◆ Objective 1
Do these statements agree with the forum thread? Answer yes or no for each and quote the words that decide it. (a) The first poster cleaned the barn while out with the girls. (b) The weather that day was in the high 70s. (c) One reply says Ziva looks like an exact twin to her mama.

◆ Source
# Day with the girls



## StaceyRosado (Oct 5, 2007)

Well today I was out with the girls since it was in the high 50s and I cleaned their barn.

While out there I snapped some pictures through out my time out there.

Luna, Sadie and Spirit









Sweet Pea checking in on me









Mom and daughter and Grandmom and granddaughter









Love this picture









Luna 









top to bottom
Sweet Pea, Ziva, Sadie, Angie, Spirit, Luna









left right
Spirit, Angie, Sadie, Luna, Ziva, Sweet Pea









I had a little fun while working


----------



## milk and honey (Oct 31, 2010)

Looks like a good day out with the Goaties! Nice pics of all of you..


----------



## toth boer goats (Jul 20, 2008)

HeHe...too cute.....thanks for sharing..... :greengrin: :thumb:


----------



## bleatinghearts (Feb 26, 2010)

We may have worn the same jeans today! You look better in them though.


----------



## KW Farms (Jun 21, 2008)

Pretty girls! And love the last pic too!


----------



## StaceyRosado (Oct 5, 2007)

bleatinghearts said:


> We may have worn the same jeans today! You look better in them though.


they are Mudd jeans with flowers on the pocket. Ive had then for years they are now my barn jeans


----------



## DebMc (Dec 11, 2009)

Pretty, pretty girls! I absolutely  Luna's coat! 

Deb Mc


----------



## liz (Oct 5, 2007)

LOL....I FOUND your pretty ladies!!!!

Ziva has really grown...she's like an exact twin to her mama!

Sadie has a really neat B/W pattern, I love it!!

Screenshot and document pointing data
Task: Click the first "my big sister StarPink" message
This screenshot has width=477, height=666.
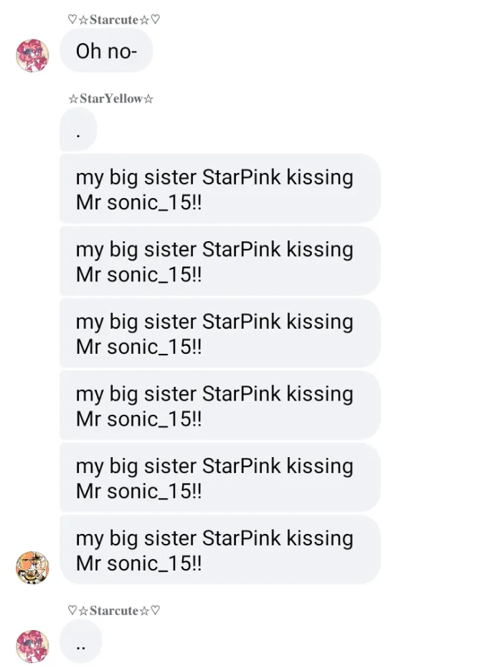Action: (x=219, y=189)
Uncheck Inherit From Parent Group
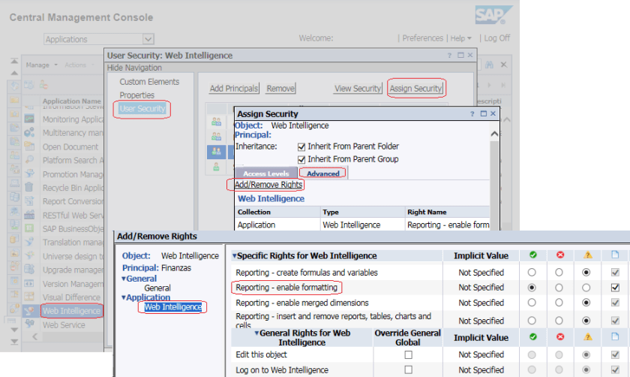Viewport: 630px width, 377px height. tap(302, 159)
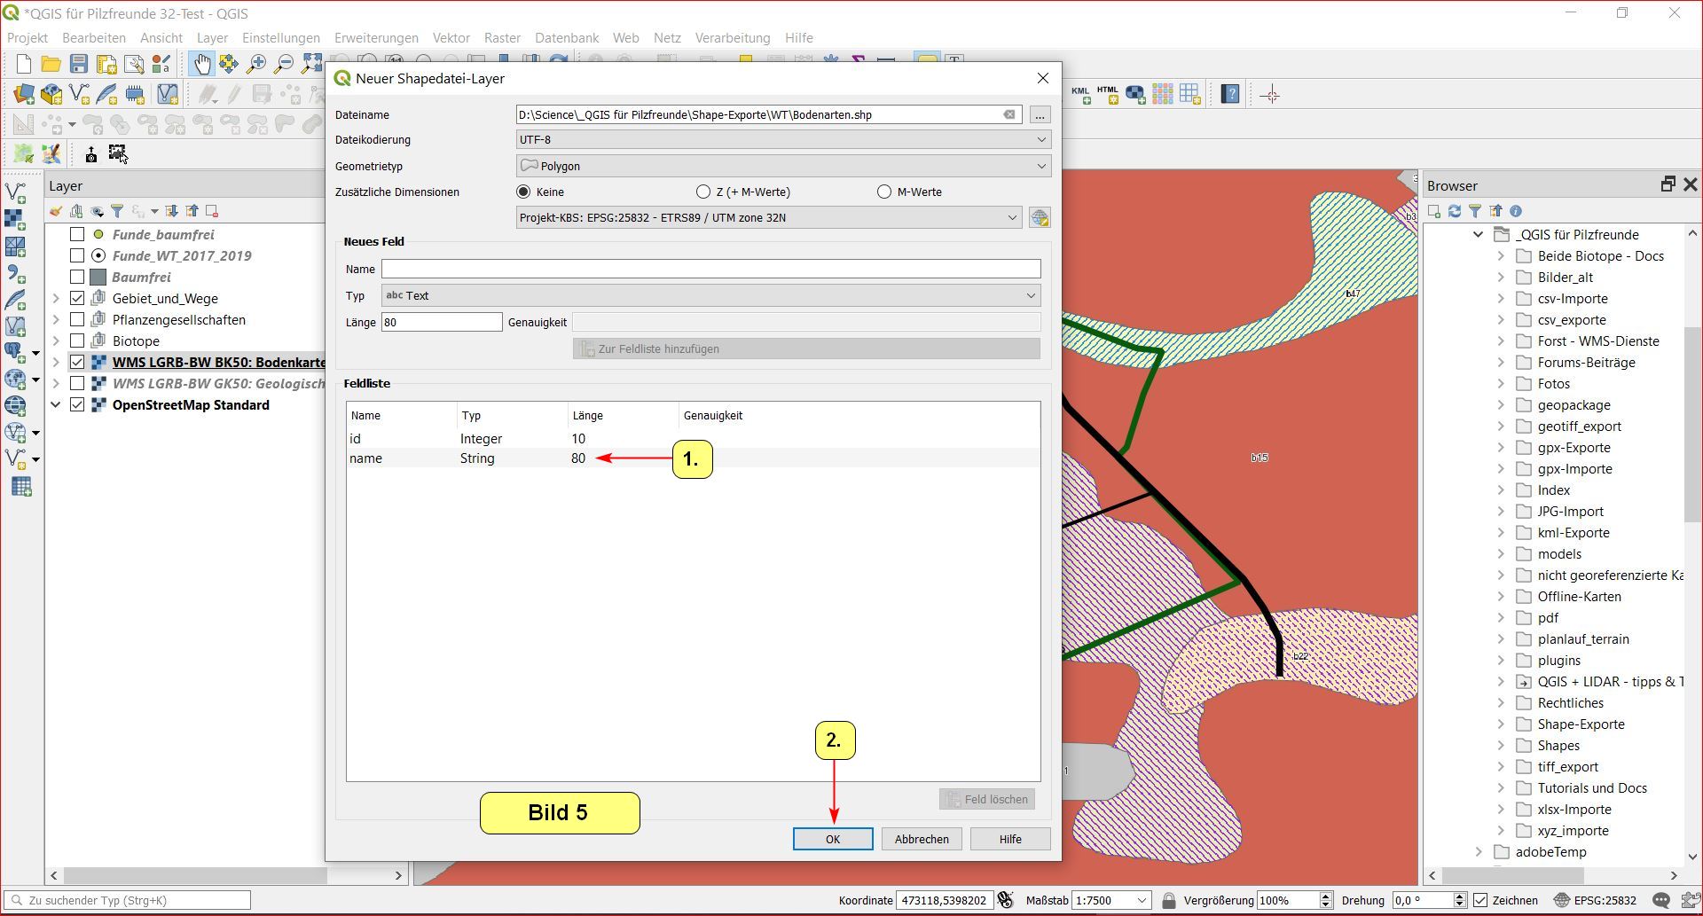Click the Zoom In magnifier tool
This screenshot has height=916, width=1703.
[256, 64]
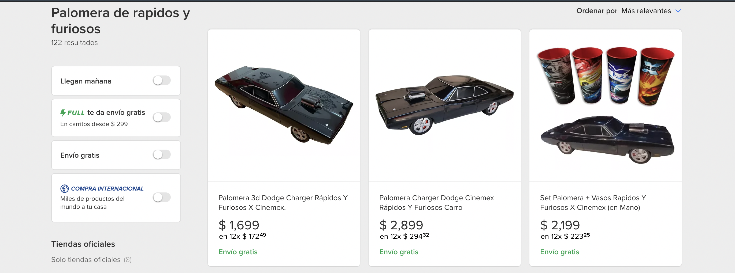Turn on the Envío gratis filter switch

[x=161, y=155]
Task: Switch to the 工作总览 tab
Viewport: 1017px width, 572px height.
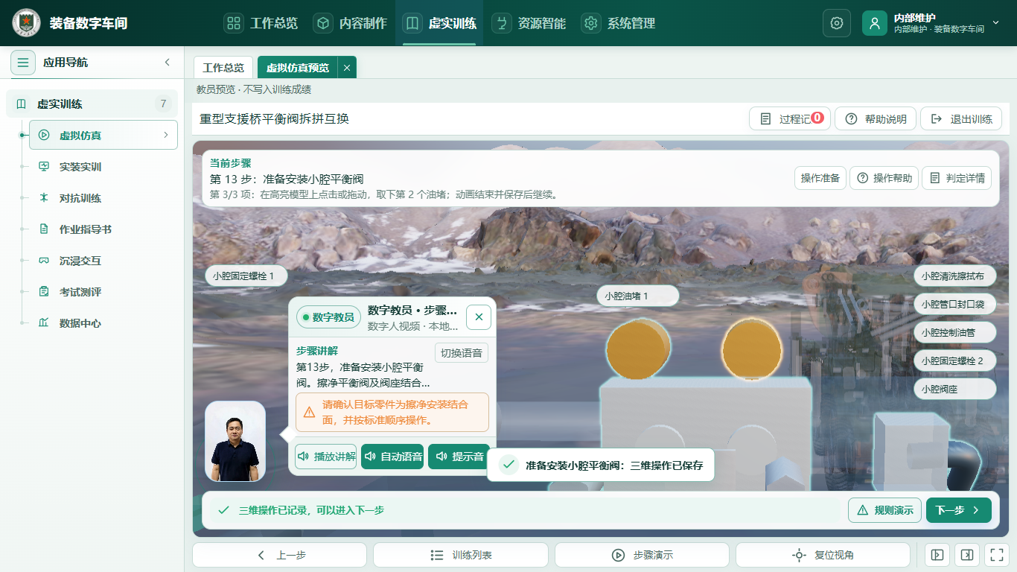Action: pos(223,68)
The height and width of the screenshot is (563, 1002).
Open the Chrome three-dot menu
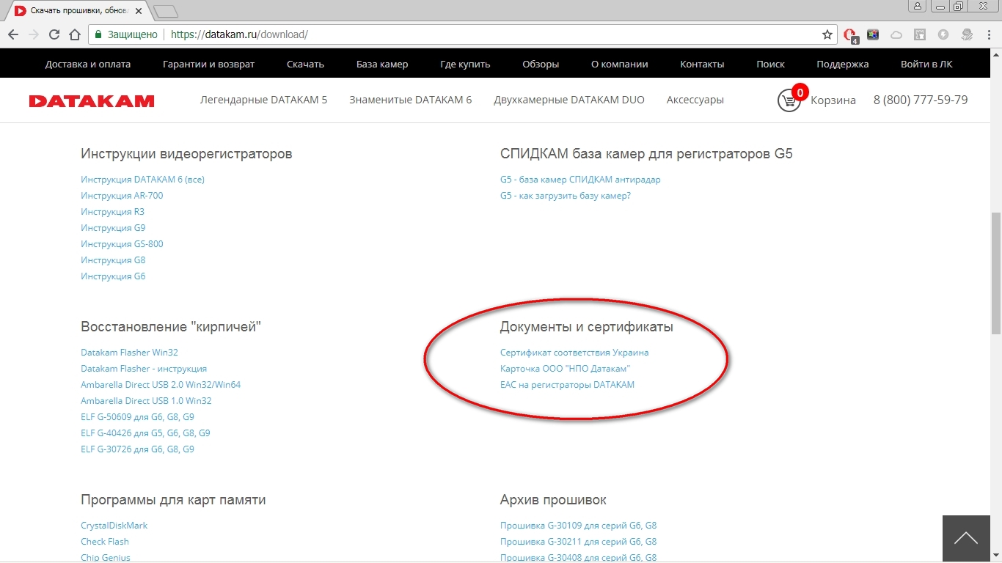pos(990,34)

◆ Objective 2
Could you repeat the entries from the line with "The height and" through the end of the entries, leaving out the pictures?

◆ Full response 1
(a) Yes: "I cleaned their barn."
(b) No: "it was in the high 50s"
(c) Yes: "she's like an exact twin to her mama!"

◆ Full response 2
The height and width of the screenshot is (563, 1002).
Open the Chrome three-dot menu
pos(990,34)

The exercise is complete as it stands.